» **Task brief**:
Which lines in the data contain the word "Shorts"? Please copy each of them.

[Stored records]
-----
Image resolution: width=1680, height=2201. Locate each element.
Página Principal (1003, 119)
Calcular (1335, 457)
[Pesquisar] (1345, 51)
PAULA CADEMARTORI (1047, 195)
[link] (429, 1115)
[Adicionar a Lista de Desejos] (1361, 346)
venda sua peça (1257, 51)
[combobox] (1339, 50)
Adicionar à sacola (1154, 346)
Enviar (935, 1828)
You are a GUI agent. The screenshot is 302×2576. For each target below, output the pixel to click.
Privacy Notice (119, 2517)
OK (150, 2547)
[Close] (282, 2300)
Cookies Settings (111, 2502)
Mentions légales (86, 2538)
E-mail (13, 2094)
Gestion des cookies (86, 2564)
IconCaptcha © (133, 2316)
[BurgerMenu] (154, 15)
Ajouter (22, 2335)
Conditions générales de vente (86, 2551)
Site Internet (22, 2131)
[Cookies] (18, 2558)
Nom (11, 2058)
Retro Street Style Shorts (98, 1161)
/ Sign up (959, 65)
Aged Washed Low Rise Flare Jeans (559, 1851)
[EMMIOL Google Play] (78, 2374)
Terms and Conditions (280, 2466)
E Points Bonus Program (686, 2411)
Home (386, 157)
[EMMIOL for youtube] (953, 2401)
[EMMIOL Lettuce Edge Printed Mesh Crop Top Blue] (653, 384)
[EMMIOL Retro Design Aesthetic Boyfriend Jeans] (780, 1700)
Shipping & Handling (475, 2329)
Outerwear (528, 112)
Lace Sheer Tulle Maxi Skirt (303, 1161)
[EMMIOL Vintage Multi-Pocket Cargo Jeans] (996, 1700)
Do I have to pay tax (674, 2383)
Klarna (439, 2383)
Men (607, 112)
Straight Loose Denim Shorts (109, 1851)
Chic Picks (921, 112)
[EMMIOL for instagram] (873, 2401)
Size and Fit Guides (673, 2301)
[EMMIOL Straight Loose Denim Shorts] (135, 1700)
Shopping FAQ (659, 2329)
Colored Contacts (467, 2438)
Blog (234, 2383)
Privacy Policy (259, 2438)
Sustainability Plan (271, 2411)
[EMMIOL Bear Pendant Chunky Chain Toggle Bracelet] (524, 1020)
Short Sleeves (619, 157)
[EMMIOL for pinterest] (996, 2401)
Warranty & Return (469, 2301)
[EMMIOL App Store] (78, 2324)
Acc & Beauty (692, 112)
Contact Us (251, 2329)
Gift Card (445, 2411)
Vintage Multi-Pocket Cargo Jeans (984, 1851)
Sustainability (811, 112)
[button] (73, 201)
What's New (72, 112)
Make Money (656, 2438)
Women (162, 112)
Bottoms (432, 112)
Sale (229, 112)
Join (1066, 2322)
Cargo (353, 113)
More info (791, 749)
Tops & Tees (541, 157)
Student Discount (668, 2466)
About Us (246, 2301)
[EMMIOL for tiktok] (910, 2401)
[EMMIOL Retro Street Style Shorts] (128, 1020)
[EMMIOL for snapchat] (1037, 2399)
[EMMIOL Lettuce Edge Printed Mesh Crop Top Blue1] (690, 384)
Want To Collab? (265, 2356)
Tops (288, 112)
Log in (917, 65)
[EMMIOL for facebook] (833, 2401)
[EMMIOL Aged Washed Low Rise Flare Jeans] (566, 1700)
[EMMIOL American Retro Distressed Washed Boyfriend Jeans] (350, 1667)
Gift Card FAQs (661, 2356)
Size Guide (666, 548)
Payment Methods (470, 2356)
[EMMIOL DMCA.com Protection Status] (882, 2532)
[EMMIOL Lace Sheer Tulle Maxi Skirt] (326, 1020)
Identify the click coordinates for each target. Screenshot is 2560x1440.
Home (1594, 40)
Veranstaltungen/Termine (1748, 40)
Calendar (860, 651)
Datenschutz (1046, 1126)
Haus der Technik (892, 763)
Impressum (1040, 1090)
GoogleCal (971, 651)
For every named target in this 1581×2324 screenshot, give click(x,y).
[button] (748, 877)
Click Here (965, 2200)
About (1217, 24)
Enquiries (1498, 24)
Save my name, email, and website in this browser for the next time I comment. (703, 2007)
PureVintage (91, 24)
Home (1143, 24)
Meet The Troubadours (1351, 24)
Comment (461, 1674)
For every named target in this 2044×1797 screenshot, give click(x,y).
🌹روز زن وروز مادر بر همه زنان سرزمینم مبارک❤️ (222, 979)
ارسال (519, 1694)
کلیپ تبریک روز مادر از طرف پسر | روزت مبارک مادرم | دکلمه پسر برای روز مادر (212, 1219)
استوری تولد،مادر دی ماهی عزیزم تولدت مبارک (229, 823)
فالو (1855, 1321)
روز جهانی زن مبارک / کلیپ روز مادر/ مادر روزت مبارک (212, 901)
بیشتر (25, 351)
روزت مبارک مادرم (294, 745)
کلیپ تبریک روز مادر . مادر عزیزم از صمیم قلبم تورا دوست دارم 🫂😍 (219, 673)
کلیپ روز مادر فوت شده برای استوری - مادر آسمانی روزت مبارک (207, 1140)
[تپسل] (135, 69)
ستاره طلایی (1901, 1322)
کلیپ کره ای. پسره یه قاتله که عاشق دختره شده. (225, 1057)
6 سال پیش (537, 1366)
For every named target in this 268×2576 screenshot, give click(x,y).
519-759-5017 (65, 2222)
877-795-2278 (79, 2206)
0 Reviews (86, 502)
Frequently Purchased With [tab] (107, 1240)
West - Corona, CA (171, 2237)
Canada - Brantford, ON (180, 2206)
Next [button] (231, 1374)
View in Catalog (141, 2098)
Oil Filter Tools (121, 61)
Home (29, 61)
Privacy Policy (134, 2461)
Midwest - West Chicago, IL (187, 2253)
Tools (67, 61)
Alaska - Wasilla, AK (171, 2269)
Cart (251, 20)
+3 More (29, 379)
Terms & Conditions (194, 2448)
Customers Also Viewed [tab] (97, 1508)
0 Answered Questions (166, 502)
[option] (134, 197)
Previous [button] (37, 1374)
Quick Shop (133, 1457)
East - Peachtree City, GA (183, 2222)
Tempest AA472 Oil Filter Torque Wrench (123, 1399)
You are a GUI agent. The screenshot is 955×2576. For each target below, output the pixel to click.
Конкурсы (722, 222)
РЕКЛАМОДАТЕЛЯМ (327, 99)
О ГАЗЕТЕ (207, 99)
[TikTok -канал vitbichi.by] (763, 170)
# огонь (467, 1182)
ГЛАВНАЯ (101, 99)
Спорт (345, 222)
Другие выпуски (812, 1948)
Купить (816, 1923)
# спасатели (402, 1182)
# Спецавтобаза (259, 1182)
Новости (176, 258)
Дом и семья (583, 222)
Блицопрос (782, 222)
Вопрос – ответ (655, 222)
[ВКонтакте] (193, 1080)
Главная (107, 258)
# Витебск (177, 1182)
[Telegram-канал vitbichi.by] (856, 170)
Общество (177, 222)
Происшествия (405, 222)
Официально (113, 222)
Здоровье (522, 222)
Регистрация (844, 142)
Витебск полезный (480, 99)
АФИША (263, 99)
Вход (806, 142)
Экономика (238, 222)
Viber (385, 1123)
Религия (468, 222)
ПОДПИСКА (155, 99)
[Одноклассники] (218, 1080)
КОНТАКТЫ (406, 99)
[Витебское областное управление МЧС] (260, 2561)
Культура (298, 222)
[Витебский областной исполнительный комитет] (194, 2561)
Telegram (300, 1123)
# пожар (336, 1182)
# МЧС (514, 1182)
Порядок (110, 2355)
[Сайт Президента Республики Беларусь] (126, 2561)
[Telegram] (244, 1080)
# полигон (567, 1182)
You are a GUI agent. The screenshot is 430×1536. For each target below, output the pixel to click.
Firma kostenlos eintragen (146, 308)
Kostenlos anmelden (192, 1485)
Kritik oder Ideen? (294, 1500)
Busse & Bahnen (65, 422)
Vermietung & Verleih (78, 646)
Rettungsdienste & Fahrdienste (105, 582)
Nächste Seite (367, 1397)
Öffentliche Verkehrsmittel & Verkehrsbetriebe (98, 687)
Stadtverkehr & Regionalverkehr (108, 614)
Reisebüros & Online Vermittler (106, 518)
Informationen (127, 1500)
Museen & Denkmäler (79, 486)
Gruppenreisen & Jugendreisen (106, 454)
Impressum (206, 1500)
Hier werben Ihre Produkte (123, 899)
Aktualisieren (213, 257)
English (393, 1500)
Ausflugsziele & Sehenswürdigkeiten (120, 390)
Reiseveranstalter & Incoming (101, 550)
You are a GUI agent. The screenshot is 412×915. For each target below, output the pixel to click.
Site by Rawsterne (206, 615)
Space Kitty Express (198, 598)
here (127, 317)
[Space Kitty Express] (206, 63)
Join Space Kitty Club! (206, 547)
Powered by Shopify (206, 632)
-----
» **Answer space**:
Retro Street Style Shorts (98, 1161)
Straight Loose Denim Shorts (109, 1851)
[EMMIOL Straight Loose Denim Shorts] (135, 1700)
[EMMIOL Retro Street Style Shorts] (128, 1020)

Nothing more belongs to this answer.